Jan. 22 (UPI) — The International Monetary Fund’s World Economic Outlook, released on Monday, says tax cuts in the United States will improve U.S. investment and help its trading partners.
The Washington-based IMF revised its global forecast upward, to 3.9 percent for both 2018 and 2019, a 0.2 percent improvement from its October prediction. It cited the new U.S. tax package, which while increasing the deficit, cuts corporate tax rates from 39 to 21 percent and reduces some individuals’ tax payments.
“The revision reflects increased global growth momentum and the expected impact of the recently approved U.S. tax policy changes.

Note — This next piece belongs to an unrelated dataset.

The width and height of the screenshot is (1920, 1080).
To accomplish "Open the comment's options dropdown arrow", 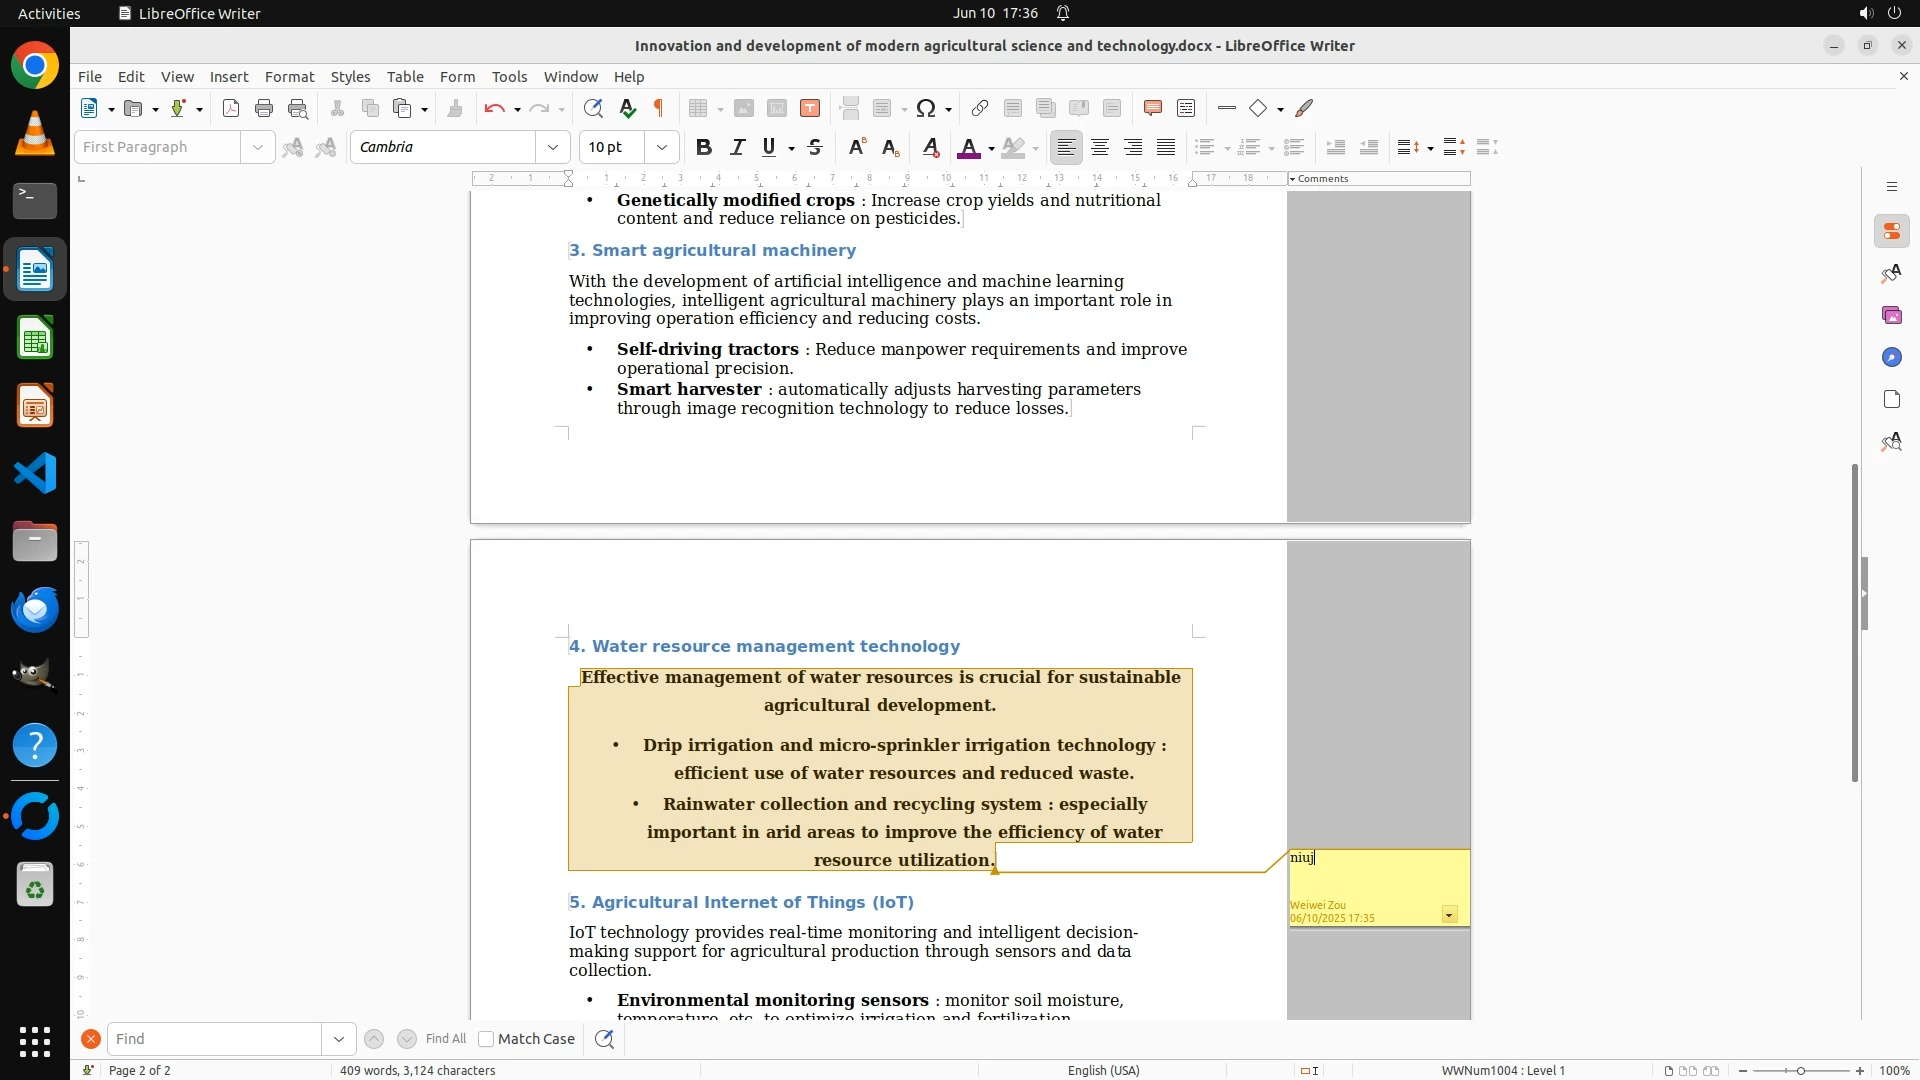I will 1449,915.
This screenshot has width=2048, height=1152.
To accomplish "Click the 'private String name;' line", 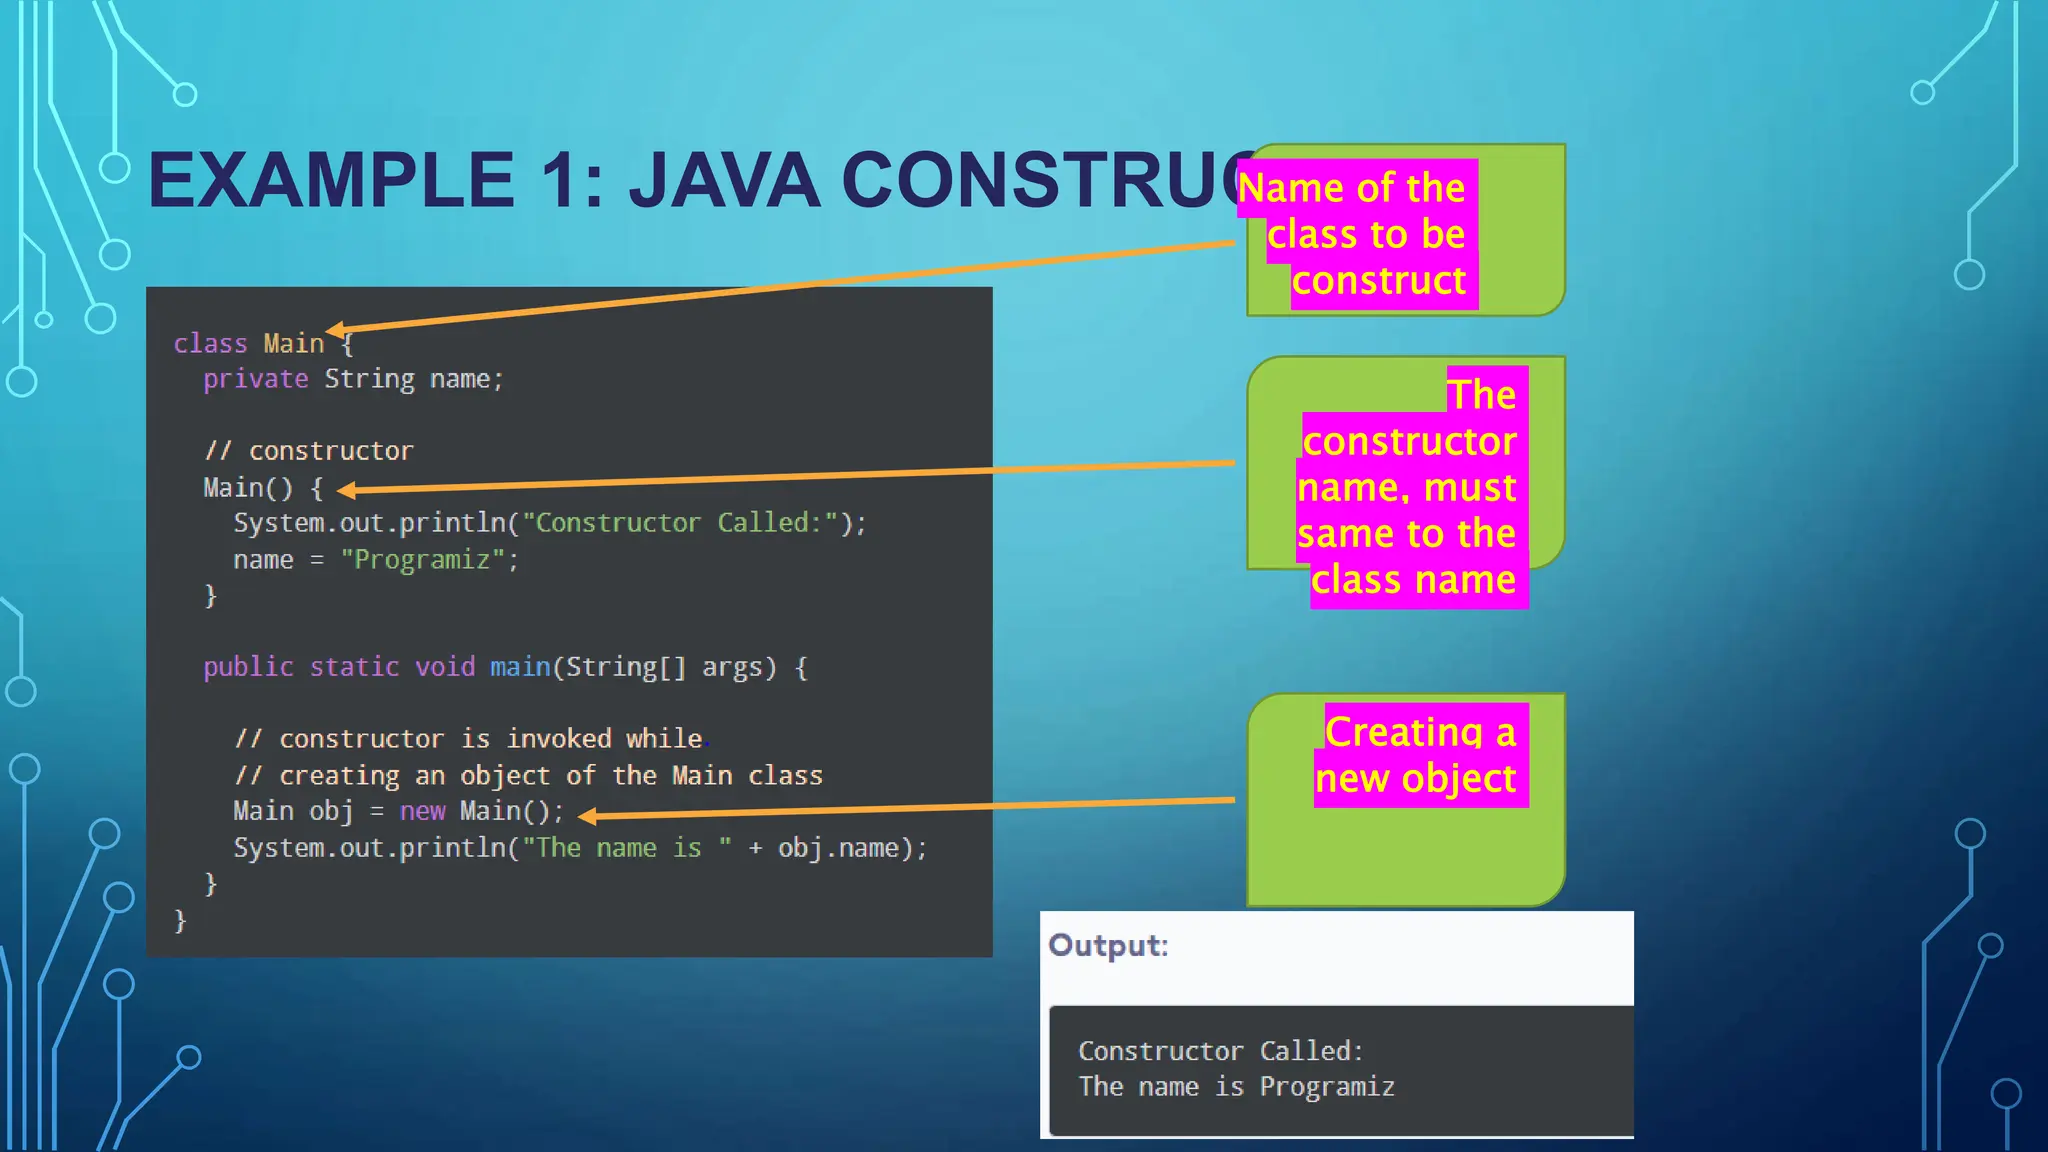I will [353, 380].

The U.S. tax policy changes are expected to stimulate activity, with the short-term impact in the United States mostly driven by the investment response to the corporate income tax cuts,” the January statement said. “The effect on U.S. growth is estimated to be positive through 2020, cumulating to 1.2 percent through that year, with a range of uncertainty around this central scenario.”
It warned, though, that lower growth could be expected after 2022, after some of the temporary tax provisions end.
The World Economic Outlook also predicted 6.5 percent economic growth in Western Europe over 2018 and 2019; a continuance of five percent growth in developing Europe, with greater improvements in Poland and Turkey; Latin American growth of 1.9 percent in 2018 and 2.6 percent in 2019, with growth in Mexico offsetting the economic decline in Venezuela; continued 3.5 percent growth in the Middle East, and a 6.5 percent expected growth, over two years, in Asia.